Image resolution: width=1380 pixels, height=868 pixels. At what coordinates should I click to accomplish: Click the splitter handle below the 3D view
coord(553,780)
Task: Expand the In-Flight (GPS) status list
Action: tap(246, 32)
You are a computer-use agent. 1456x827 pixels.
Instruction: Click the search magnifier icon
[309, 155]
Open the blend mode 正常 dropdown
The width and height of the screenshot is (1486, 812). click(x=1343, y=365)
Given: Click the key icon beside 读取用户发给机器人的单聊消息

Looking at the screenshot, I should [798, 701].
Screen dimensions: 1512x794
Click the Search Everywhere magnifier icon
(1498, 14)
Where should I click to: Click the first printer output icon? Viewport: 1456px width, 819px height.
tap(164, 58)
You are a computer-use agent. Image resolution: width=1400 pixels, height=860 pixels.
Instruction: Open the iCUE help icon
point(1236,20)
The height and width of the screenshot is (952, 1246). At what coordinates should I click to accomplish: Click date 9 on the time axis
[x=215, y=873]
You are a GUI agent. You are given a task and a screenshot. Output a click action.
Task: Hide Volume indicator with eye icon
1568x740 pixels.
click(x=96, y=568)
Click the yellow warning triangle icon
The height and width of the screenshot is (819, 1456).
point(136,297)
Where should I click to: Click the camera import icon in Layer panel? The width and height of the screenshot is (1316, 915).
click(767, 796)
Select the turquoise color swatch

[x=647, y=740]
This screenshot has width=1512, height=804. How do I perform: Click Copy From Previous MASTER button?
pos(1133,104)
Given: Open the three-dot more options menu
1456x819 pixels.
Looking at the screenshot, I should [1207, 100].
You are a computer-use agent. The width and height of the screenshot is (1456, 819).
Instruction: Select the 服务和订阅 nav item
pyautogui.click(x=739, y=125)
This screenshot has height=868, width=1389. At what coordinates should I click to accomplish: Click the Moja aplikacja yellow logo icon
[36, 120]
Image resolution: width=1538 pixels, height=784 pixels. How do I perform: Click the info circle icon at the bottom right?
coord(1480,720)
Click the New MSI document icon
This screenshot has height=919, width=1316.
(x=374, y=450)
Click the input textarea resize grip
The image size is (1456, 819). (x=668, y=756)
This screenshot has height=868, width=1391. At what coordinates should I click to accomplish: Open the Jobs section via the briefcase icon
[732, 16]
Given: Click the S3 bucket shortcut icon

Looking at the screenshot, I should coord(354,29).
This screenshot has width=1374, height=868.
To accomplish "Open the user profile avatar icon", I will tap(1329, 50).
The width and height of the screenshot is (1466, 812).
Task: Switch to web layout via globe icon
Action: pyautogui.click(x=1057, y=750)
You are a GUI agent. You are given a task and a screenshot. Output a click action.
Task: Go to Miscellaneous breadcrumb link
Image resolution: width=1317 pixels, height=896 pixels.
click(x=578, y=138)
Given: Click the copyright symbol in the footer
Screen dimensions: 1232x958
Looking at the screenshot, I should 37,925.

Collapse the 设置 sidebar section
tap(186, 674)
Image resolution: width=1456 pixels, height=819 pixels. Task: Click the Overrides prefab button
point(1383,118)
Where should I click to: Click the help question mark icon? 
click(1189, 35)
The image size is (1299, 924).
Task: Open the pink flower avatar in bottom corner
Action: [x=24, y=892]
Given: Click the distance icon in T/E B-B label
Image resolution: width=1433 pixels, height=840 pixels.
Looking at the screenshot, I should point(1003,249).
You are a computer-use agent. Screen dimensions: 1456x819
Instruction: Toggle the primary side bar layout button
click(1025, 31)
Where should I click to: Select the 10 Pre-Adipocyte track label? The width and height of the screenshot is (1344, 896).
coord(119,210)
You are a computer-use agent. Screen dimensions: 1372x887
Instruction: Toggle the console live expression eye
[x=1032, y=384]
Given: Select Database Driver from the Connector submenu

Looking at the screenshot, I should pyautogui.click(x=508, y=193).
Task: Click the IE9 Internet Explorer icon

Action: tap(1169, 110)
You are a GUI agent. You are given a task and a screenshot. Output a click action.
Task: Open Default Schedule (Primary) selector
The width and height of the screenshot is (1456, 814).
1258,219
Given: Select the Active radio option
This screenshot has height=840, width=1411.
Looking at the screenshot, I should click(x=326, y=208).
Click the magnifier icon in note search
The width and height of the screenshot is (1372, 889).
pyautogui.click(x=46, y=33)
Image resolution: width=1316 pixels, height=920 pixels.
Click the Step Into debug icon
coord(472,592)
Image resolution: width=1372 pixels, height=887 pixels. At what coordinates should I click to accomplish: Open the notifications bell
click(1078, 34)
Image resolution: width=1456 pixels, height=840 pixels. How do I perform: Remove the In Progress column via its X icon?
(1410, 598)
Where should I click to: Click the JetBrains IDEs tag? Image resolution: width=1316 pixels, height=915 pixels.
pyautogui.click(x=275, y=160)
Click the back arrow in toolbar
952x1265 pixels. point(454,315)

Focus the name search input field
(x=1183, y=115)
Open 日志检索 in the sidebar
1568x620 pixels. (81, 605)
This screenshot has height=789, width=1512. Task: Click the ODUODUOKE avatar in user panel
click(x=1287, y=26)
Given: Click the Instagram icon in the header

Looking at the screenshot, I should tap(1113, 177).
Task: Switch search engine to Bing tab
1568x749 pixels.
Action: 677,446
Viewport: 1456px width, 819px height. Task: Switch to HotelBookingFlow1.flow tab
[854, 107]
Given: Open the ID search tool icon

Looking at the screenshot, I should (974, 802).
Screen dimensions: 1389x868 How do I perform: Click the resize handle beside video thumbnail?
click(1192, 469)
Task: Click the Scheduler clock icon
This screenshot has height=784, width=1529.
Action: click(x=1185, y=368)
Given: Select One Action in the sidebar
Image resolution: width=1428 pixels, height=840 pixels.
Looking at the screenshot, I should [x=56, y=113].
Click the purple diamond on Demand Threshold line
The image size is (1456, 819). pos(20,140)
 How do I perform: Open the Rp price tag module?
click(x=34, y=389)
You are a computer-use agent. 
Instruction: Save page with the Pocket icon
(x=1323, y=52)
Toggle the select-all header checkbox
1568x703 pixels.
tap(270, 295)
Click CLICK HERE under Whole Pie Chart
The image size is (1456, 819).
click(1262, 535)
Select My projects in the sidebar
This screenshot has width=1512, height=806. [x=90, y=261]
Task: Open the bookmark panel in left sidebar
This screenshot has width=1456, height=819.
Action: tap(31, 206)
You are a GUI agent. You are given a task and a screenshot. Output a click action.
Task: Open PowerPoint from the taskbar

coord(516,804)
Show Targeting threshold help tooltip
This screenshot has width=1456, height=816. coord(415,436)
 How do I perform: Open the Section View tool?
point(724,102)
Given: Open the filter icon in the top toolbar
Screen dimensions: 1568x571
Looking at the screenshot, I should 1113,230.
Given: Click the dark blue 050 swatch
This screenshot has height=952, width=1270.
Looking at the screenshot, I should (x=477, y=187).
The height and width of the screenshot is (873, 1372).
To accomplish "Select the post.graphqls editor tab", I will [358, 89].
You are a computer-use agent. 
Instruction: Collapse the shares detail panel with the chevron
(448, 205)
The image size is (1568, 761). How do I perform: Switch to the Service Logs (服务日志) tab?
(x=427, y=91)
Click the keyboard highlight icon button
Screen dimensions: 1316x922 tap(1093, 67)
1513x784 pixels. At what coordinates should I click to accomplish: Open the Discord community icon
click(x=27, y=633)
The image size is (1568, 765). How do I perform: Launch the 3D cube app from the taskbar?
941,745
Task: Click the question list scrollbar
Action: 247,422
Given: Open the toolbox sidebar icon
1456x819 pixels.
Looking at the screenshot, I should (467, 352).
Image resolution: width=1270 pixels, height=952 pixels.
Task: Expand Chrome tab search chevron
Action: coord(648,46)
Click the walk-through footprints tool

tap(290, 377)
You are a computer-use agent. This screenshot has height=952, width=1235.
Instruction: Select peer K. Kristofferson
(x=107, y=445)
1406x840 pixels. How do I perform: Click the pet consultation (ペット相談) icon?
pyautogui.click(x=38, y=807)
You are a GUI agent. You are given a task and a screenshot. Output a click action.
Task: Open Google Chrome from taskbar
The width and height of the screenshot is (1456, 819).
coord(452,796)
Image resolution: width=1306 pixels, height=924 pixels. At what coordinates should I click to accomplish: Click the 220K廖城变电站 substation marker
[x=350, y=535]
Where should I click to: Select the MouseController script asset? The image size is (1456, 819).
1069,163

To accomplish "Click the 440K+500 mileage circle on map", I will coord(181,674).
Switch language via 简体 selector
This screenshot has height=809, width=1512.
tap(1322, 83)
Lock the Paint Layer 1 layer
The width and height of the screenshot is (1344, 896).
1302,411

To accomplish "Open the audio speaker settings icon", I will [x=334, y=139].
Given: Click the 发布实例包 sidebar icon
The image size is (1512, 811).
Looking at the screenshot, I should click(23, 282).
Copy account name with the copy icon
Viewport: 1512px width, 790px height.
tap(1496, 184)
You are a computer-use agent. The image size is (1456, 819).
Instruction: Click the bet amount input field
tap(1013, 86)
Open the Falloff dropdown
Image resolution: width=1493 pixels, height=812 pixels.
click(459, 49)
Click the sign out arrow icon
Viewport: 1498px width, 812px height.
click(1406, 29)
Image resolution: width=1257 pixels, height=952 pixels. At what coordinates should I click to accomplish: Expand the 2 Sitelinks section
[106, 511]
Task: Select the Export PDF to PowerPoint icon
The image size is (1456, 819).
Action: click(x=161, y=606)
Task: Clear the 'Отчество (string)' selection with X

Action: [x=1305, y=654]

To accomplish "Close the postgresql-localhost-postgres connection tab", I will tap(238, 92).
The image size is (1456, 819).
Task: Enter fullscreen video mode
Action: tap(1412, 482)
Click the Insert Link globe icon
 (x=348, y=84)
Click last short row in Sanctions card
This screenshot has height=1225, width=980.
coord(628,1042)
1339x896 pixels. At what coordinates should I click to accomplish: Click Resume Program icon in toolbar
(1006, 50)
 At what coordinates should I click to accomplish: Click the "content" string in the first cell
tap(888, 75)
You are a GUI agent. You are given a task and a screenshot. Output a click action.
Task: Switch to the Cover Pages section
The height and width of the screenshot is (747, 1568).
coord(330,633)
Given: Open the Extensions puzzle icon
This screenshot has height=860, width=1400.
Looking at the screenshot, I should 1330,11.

§

AIM OF THE EXERCISE
Reproduce exactly, please, only the lines from the start of the data above to the line that contains "You are a computer-use agent. 1456x827", with both ends kept.

ANSWER TO THIS PROBLEM
Image resolution: width=1380 pixels, height=868 pixels. At what coordinates should I click to accomplish: Click the splitter handle below the 3D view
coord(553,780)
Task: Expand the In-Flight (GPS) status list
Action: tap(246, 32)
You are a computer-use agent. 1456x827 pixels.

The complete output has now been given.